Exercise prompt →
Copy out verbatim every line from the one containing "is (1080, 682)." down to the end of the items below.

Data for locating words and elements →

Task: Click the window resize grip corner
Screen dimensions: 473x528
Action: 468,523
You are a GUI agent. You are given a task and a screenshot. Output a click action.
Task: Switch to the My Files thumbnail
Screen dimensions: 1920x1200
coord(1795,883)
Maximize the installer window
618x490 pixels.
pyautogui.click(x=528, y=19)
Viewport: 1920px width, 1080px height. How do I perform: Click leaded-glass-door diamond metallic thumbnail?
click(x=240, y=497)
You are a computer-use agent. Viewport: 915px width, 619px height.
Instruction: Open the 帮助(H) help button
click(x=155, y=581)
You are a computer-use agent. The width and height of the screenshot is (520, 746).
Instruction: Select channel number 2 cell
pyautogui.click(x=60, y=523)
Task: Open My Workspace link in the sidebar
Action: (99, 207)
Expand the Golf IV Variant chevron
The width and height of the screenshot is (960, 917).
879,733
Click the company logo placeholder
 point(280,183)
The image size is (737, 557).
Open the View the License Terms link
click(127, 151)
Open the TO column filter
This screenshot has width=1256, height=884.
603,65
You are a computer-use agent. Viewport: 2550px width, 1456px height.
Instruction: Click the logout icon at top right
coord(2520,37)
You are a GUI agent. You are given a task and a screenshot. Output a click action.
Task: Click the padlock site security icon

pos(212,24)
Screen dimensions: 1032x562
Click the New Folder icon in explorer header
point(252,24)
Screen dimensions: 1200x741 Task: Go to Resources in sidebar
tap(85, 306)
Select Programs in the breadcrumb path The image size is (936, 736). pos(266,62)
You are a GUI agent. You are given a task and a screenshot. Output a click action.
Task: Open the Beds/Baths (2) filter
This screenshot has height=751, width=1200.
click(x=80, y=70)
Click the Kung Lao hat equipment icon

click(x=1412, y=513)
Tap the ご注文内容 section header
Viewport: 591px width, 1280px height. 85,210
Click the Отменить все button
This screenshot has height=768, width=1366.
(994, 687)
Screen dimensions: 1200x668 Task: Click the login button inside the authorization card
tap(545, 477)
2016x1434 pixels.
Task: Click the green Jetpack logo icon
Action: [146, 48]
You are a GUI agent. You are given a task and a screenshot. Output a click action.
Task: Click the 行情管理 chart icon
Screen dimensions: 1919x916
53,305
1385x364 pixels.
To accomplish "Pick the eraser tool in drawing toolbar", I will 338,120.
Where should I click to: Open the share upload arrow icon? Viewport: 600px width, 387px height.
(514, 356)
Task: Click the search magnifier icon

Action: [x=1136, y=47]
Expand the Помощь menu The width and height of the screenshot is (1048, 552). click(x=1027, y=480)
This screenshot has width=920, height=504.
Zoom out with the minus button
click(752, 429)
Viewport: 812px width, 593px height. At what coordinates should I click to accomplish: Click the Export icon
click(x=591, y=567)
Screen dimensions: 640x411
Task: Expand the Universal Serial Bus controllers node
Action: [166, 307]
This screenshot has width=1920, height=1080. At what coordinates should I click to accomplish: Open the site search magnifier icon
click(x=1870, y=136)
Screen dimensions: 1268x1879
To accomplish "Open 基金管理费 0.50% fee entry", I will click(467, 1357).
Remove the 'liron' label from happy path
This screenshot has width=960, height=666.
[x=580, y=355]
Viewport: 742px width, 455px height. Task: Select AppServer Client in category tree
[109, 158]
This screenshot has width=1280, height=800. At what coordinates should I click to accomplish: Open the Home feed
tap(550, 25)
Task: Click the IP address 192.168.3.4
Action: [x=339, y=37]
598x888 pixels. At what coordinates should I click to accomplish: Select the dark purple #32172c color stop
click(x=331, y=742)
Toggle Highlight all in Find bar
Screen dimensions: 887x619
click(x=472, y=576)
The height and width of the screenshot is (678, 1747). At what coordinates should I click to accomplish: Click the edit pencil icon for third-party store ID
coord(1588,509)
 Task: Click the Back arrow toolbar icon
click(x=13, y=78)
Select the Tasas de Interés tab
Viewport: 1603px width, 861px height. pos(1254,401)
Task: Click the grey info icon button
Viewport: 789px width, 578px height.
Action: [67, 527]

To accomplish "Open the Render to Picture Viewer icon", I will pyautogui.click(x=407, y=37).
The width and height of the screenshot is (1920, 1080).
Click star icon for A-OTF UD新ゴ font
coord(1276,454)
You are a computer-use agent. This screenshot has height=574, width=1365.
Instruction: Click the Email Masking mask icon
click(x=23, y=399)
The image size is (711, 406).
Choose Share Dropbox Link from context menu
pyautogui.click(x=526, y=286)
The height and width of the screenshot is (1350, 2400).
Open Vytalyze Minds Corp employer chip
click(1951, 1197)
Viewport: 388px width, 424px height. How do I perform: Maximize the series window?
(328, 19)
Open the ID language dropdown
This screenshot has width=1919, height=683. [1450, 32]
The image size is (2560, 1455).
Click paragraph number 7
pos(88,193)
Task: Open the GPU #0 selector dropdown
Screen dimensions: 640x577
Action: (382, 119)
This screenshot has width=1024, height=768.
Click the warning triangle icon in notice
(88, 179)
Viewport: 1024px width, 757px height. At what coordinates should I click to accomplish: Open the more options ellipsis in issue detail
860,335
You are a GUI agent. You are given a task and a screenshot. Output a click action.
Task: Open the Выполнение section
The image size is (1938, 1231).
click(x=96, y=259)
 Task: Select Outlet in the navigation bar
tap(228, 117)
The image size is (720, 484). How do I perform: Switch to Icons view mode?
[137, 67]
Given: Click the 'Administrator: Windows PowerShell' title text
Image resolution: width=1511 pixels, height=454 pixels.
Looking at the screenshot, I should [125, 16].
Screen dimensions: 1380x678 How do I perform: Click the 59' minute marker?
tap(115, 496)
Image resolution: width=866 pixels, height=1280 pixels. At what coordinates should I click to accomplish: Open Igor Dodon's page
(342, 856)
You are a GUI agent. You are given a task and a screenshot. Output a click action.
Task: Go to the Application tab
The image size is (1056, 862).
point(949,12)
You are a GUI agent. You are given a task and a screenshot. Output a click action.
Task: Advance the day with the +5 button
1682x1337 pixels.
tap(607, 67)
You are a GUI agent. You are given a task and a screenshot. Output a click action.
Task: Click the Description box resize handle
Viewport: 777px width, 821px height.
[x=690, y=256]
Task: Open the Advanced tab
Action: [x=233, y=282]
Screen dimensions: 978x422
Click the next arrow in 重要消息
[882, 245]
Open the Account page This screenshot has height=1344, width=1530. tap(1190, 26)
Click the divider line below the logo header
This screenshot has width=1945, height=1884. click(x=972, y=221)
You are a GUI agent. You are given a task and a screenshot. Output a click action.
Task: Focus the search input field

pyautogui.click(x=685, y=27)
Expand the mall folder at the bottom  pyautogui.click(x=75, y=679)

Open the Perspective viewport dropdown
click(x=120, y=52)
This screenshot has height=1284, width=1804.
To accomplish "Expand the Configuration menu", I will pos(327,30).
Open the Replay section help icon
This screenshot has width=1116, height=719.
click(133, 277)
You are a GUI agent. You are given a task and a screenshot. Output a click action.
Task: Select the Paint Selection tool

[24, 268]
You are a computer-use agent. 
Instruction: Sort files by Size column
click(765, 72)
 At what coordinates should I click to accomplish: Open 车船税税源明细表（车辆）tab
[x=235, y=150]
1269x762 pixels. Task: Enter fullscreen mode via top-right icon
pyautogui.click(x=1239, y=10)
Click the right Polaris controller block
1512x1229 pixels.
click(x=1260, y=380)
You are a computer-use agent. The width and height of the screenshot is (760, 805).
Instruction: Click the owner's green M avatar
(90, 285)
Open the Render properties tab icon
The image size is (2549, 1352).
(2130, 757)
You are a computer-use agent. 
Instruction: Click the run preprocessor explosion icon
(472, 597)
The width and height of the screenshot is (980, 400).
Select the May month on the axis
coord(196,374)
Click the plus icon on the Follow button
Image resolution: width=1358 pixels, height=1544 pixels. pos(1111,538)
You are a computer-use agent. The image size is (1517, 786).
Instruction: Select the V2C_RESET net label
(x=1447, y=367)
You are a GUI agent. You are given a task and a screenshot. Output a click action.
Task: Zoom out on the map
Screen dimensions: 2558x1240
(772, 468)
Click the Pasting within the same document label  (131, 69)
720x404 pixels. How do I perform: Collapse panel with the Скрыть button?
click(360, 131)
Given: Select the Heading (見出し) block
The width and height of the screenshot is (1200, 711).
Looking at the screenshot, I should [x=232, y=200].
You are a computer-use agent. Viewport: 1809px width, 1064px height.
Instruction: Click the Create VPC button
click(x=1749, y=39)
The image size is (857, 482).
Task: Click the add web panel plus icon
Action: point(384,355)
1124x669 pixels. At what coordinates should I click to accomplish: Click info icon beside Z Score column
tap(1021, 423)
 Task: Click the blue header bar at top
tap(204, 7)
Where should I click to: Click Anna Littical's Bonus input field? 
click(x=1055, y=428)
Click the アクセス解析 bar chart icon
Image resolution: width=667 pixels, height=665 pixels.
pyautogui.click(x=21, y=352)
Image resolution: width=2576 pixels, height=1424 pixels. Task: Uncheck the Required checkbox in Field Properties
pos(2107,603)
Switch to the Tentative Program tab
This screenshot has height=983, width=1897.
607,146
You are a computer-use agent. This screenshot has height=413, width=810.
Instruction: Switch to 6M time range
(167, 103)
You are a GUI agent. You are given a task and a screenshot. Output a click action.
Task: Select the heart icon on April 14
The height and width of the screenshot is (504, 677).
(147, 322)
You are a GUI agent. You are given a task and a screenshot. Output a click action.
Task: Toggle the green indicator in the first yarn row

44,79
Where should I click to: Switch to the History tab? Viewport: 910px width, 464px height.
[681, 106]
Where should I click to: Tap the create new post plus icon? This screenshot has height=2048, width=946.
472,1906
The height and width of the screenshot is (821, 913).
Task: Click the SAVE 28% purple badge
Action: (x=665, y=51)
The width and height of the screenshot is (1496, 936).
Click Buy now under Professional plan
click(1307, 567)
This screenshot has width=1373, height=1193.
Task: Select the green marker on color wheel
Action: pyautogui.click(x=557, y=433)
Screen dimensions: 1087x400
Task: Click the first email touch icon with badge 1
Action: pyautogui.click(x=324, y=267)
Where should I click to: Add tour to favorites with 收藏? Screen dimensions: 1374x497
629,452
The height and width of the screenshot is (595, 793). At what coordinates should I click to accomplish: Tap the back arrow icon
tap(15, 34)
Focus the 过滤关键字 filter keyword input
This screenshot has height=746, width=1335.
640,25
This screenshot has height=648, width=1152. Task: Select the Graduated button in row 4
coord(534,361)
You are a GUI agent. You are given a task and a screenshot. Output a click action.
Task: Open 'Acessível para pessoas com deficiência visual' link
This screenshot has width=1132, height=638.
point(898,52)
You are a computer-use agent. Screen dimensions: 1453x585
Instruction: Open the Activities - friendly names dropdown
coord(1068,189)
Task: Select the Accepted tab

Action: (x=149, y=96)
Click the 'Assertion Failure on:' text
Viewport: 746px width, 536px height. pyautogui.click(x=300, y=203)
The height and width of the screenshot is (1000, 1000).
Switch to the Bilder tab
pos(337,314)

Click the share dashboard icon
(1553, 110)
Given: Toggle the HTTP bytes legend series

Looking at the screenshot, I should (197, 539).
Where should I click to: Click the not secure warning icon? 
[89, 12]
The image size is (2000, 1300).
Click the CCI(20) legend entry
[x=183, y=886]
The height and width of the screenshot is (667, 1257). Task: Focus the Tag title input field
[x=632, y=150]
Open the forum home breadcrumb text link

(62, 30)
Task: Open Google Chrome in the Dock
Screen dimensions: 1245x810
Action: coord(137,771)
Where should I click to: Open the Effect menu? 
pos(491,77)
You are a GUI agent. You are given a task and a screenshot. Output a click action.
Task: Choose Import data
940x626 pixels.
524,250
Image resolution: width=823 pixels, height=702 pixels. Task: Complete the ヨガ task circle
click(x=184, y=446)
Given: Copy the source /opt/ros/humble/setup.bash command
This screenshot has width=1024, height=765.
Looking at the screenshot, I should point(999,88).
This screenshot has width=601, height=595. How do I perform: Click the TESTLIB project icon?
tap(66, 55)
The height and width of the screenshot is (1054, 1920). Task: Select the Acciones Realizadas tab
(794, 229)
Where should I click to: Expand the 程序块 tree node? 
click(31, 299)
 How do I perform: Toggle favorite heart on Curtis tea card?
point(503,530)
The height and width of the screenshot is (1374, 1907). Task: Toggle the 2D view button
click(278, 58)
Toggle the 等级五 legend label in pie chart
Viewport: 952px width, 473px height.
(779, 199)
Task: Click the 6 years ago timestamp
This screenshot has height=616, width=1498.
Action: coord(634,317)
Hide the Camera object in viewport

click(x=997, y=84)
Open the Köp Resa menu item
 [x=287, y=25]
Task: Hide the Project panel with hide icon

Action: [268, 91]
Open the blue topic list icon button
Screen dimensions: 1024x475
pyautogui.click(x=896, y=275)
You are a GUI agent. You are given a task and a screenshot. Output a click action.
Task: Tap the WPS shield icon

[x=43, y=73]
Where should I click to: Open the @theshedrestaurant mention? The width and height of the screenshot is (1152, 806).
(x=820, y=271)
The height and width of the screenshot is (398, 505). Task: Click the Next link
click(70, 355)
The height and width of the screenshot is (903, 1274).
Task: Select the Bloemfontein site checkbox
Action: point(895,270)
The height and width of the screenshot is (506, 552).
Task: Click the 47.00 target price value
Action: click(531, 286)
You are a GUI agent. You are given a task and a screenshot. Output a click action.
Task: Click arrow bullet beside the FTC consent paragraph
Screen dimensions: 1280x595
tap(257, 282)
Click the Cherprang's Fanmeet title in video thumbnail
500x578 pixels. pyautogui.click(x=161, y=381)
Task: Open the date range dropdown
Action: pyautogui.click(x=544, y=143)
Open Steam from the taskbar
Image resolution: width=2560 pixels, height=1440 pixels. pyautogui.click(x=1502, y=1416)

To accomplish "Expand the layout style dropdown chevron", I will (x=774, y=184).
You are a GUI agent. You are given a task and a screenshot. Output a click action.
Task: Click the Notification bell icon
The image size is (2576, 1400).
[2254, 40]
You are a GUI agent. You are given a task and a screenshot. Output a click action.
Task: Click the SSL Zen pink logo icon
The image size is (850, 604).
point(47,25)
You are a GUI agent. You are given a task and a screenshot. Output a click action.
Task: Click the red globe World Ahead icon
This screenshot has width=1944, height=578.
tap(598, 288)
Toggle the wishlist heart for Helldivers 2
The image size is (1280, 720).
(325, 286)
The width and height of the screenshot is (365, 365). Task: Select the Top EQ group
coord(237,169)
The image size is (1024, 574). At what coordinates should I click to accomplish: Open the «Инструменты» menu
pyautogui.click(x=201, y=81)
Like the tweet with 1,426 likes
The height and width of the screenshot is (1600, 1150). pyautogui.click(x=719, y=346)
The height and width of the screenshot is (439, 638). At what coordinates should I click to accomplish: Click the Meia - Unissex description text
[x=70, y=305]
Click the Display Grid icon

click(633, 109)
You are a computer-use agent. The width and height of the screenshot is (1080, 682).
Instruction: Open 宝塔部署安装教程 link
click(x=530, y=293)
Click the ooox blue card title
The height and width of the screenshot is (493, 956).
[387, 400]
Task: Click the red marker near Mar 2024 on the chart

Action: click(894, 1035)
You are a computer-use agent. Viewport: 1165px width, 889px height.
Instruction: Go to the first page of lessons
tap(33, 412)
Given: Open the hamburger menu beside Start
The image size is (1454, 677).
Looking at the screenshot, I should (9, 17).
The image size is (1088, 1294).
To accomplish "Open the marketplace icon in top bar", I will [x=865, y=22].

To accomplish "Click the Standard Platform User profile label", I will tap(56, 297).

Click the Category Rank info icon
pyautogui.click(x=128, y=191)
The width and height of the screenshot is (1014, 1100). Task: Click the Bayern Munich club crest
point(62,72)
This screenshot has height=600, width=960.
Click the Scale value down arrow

Problem solution →
You are a computer-use agent. The width and height of the screenshot is (1080, 682).
Instruction: Open 宝塔部署安装教程 link
click(x=530, y=293)
Click the ooox blue card title
The height and width of the screenshot is (493, 956).
[387, 400]
Task: Click the red marker near Mar 2024 on the chart

Action: click(894, 1035)
You are a computer-use agent. Viewport: 1165px width, 889px height.
Instruction: Go to the first page of lessons
tap(33, 412)
Given: Open the hamburger menu beside Start
The image size is (1454, 677).
Looking at the screenshot, I should (9, 17).
The image size is (1088, 1294).
To accomplish "Open the marketplace icon in top bar", I will [x=865, y=22].

To accomplish "Click the Standard Platform User profile label", I will tap(56, 297).

Click the Category Rank info icon
pyautogui.click(x=128, y=191)
The width and height of the screenshot is (1014, 1100). Task: Click the Bayern Munich club crest
point(62,72)
This screenshot has height=600, width=960.
Click the Scale value down arrow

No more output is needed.